Good for Pietersen certainly, and good for Flower for making the point about a star player who must wonderwhether he will ever shine so brightlyas he once did. Pietersen was just about coming to terms with the pitch and himself when he ran himself out on Friday night.

This is already a crucial little tour for his one-day career and though both men, Flower and Pietersen, would deny it publicly, they are probably aware of it. If Pietersen does not make many runs here, and a couple of fifties are probably the minimum requirement, then England will start to think that his force is spent.

Eoin Morgan is to return after shoulder surgery at some point, a host of young bloods need blooding well in advance of the next World Cup, in Australia in 2015, by which time Pietersen will be 35 and sounding more jaded at the relentlessness of it all than he did last week. It seems more than likely that Pietersen regained his place in the first of the five-match series on Friday ahead of Ian Bell.

But Flower was at pains to stress yesterday that Bell was a world-class player who had done lots right against India in the summer when Pietersen did not play.

In dropping him, it is to be hoped that Flower did not forget Bell's immense contribution of 69 from 71 balls in the World Cup match against India in Bangalore earlier this year which, almost as much as Andrew Strauss's titanic hundred, helped England to a high-scoring tie. "I respect him a lot as a player and it is tough on him," said Flower.

England must get a lot more things right quickly.

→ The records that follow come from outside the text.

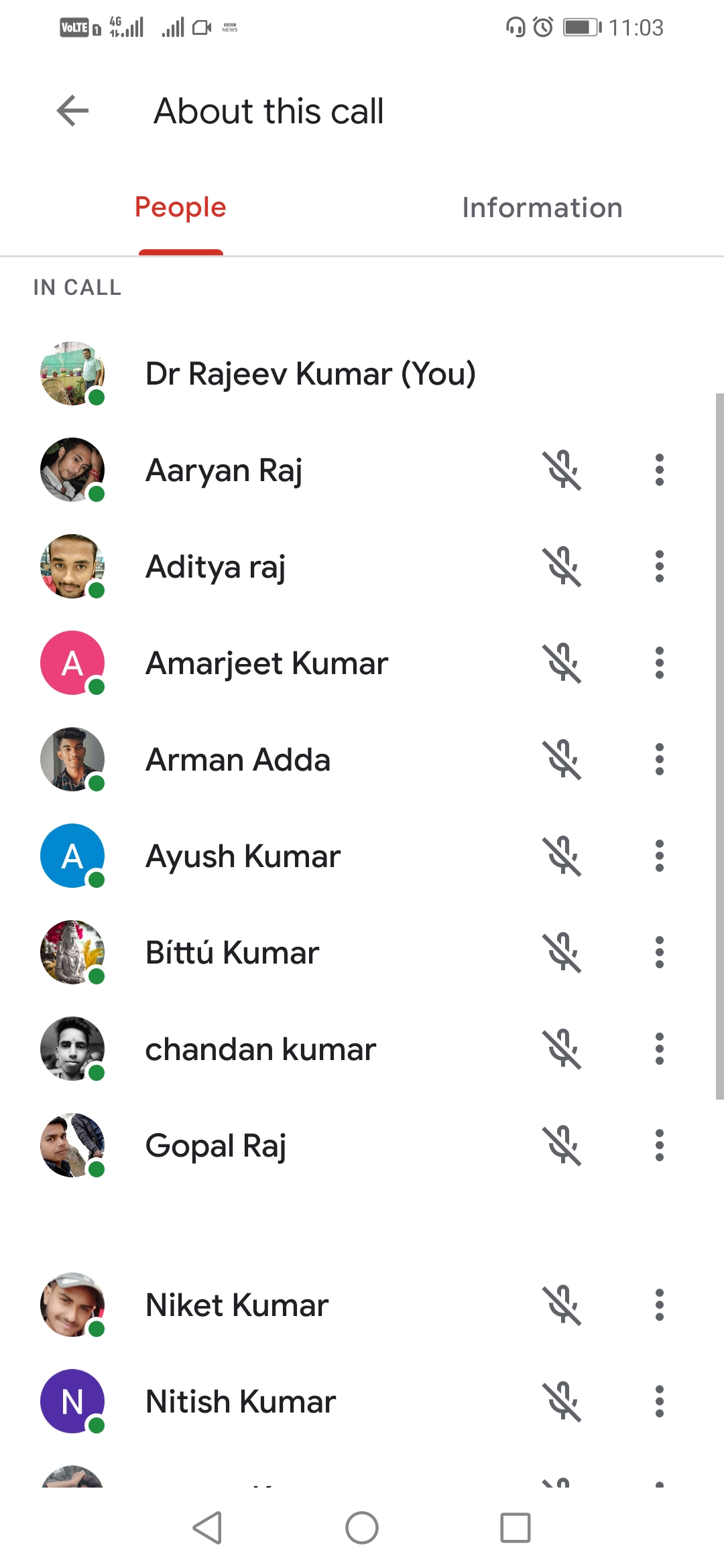
Task: Tap the system home button
Action: point(362,1528)
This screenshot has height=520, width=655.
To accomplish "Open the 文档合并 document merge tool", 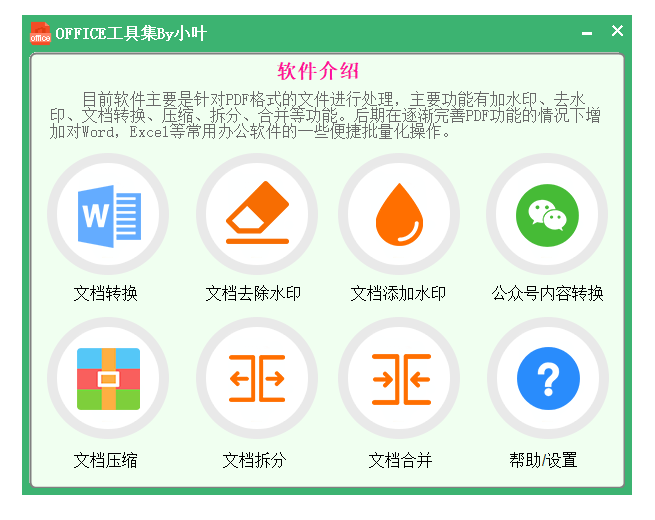I will point(399,379).
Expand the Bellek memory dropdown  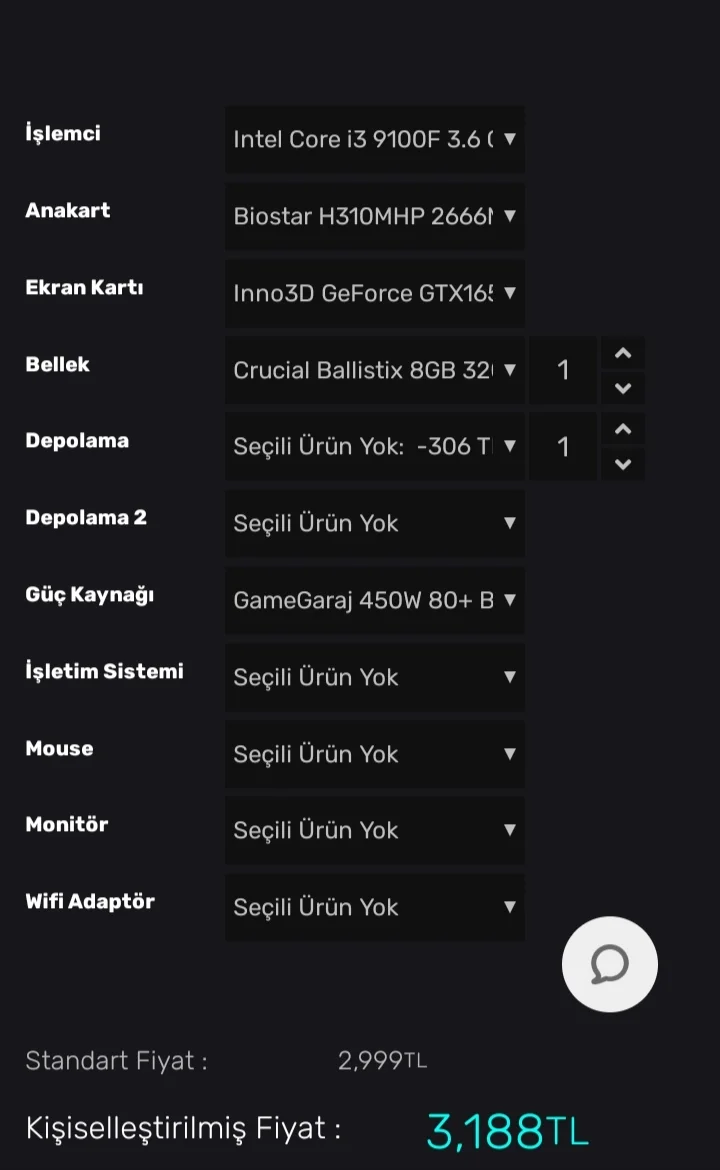(375, 370)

They have to consider using Swann, their best bowler, in a different way, so that he is on in the tough part of the innings towards the end and may be a wicket-taking threat.

Their seamers, much vaunted, were not precise enough when MS Dhoni was summoning his sledgehammer wrists. The power-play overs are hard for bowlers, which makes pinpoint accuracy the more important.

The batsmen equally must react to India's spin attack, which accounted for six of the wickets on Friday. It was a difficult surface as the match progressed, but it was a timid effort.

England have won only one of their past 14 matches in this country. They came here with realistic aspirations of redressing the balance, but so overwhelming was Friday's defeat that if the response tomorrow in Delhi is neither swift nor emphatic, the same old story will be repeated.